**Instructions to follow**
Find and return every line of the data that contains the word "will".

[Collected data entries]
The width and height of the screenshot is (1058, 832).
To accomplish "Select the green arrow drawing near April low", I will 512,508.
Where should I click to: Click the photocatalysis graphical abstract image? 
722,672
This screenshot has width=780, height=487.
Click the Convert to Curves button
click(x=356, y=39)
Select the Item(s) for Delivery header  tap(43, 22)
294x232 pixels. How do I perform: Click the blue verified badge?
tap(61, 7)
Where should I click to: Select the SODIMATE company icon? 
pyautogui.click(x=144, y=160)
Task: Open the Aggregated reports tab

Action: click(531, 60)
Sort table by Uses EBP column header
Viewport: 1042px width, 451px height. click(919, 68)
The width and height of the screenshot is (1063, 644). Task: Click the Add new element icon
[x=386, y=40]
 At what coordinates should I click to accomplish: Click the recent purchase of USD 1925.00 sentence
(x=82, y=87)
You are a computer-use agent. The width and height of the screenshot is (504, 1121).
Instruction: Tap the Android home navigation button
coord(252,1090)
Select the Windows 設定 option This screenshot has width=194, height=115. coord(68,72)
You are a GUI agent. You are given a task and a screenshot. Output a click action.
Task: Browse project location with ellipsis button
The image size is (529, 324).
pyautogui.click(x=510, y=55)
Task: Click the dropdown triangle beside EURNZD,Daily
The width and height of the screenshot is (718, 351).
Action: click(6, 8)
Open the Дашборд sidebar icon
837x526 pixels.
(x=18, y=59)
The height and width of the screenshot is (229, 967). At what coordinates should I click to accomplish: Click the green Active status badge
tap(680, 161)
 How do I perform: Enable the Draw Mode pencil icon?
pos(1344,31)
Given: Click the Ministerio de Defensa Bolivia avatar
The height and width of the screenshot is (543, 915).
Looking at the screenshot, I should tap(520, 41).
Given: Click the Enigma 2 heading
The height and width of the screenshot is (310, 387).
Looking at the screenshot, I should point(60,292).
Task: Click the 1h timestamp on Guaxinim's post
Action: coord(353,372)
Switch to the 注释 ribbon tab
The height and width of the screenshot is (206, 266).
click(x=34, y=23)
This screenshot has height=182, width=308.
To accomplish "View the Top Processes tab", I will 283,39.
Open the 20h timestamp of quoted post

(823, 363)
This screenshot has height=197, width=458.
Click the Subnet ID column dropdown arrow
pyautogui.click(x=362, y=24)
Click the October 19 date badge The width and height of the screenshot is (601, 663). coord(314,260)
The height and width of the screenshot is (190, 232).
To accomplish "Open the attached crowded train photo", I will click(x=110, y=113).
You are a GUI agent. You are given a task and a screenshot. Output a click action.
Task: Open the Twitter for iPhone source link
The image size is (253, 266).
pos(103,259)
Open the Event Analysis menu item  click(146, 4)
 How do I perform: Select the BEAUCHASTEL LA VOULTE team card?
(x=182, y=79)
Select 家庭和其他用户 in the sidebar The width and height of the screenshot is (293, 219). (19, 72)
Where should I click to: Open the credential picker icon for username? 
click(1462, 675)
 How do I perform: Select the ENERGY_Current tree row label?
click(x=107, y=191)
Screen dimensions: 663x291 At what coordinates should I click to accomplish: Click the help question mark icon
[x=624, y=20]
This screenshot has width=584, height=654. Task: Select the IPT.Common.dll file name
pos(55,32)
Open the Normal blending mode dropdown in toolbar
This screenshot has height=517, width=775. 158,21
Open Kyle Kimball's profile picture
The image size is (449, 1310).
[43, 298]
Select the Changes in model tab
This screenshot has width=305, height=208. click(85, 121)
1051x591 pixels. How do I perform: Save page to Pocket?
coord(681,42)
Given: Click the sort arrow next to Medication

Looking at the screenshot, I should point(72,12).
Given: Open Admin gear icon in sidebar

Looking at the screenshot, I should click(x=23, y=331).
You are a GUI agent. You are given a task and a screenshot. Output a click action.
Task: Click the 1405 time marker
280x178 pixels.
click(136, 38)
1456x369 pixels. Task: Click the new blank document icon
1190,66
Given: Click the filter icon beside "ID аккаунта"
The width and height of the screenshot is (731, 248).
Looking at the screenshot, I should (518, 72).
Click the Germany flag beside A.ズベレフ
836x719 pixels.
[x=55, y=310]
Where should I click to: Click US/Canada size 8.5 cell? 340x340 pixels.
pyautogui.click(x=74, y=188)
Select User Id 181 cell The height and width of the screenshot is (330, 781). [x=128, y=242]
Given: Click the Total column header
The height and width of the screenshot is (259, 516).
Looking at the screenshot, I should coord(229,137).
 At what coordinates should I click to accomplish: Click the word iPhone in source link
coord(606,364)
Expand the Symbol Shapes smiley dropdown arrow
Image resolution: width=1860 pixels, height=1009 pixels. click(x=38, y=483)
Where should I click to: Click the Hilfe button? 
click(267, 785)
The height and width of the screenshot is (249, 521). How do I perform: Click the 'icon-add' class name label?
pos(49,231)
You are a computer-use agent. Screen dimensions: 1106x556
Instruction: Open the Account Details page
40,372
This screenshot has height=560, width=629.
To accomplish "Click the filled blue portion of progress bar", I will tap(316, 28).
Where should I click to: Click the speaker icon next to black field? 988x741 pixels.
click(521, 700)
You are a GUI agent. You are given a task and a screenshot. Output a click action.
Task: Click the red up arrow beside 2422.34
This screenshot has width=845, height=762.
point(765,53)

**Response to the exercise**
To accomplish "Select the green arrow drawing near April low", I will 512,508.
To accomplish "View the Top Processes tab", I will 283,39.
To accomplish "Open the attached crowded train photo", I will click(x=110, y=113).
To accomplish "Click the filled blue portion of progress bar", I will tap(316, 28).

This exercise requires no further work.